Abû Ayyûb Al-Anshârî, rumahnya ditempati Rasûl Allâh saw tatkala baru sampai di Madînah ketika hijrah, pejabat gubernur Alî di Madînah, melarikan diri ke tempat Alî di Kûfah.

Kemudian Busr ke Makkah dan membunuh sejumlah keluarga Abî Lahab. Abû Mûsâ, gubernur Alî juga melarikan diri. Ia lalu ke Sarat dan membunuh semua yang turut Alî di perang Shiffîn. Sampai di Najran ia membunuh Abdullâh bin Abdul Madân Al-Harâ’î dan anaknya, ipar keluarga Banû Abbâs yang ditunjuk Alî sebagai gubernur. Kemudian ia sampai di Yaman. Pejabat di sana adalah Ubaidillâh bin Abbâs. Ubaidillâh melarikan diri tatkala mengetahui kedatangan Busr. Busr menemukan kedua anaknya yang masih balita. Ia lalu menyembelih dengan tangannya sendiri kedua anak itu di hadapan ibunya.

Kekejamannya sukar dilukiskan dengan kata-kata dan memerlukan buku tersendiri. Seorang dari Banû Kinânah berteriak tatkala Busr hendak membunuh kedua anak tersebut:

“Jangan bunuh mereka! Keduanya adalah anak-anak yang tidak berdosa dan bila Anda hendak membunuhnya, bunuhlah saya bersama mereka.” Maka Busr bin Arthât membunuhnya kemudian menyembelih kedua anak yang berada di tangan ibunya, yaitu Qatsm dan Abdurrahmân. Sang ibu, Juwairiah binti Khâlid bin Qârizh Al-Kinânîah, istri Ubaidillâh bin Abbâs jadi linglung dan gila. Di musim haji ia berkeliling mencari kedua anaknya dan dengan menyayat hati ia bertanya tentang anaknya yang kemudian ditulis oleh penulis-penulis sejarah seperti yang tertulis dalam Al-Kâmil berikut:

“Siapa yang tahu di mana kedua anakku,
Dua mutiara, baru lepas dari kerang,
Siapa yang tahu di mana kedua bocahku,
Kuping dan jantung hatiku telah diculik orang,
Siapa yang tahu di mana kedua puteraku,
Sumsum tulang dan otakku disedot orang,
Kudengar Busr, aku tidak percaya apa orang bilang,
Berita itu bohong, mana mungkin ia lakukan,
Menyembelih dua bocah, leher kecil ia potong?
Aku bingung, tunjukkan kepadaku, sayang,
Mana bayiku, tersesat setelah salaf hilang”

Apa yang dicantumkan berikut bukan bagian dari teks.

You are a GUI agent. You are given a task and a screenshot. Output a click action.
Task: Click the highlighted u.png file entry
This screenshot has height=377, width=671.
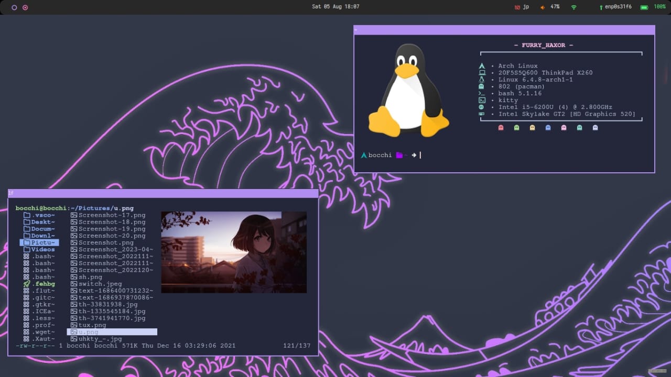click(x=112, y=332)
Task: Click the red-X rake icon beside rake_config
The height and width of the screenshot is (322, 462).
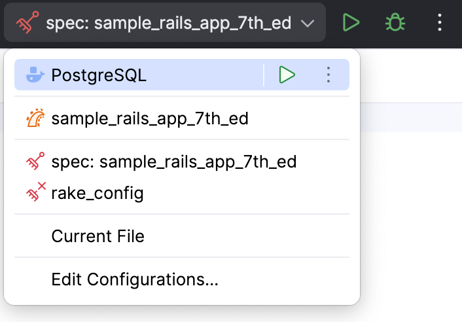Action: tap(35, 192)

Ia juga mengirim Sufyân bin Auf Al-Ghamidi dengan 6.000 prajurit menyerbu Al-Anbar dan Al-Mada’in. Di sini mereka membunuh pejabat Alî Hassân bin Hassân Al-Bakrî dan orang-orangnya.

Kemudian di Anbar mereka membunuh 30 dari seratus orang yang mempertahankan kota ini, mengambil semua barang yang ada, membumihanguskan kota Al-Anbar sehingga kota itu hampir lenyap. Orang mengatakan bahwa pembumihangusan ini sama dengan pembunuhan, karena hati korban sangat pedih sekali.

Kepedihan Alî tidak terlukiskan sehingga ia tidak dapat membaca khotbahnya dan menyuruh maulânya yang bernama Sa’d untuk membacakannya. Al-Aghânî melukiskan bahwa setelah Ghamidi sampai di kota Anbar ia membunuh pejabat Alî dan juga membunuhi kaum lelaki maupun perempuan.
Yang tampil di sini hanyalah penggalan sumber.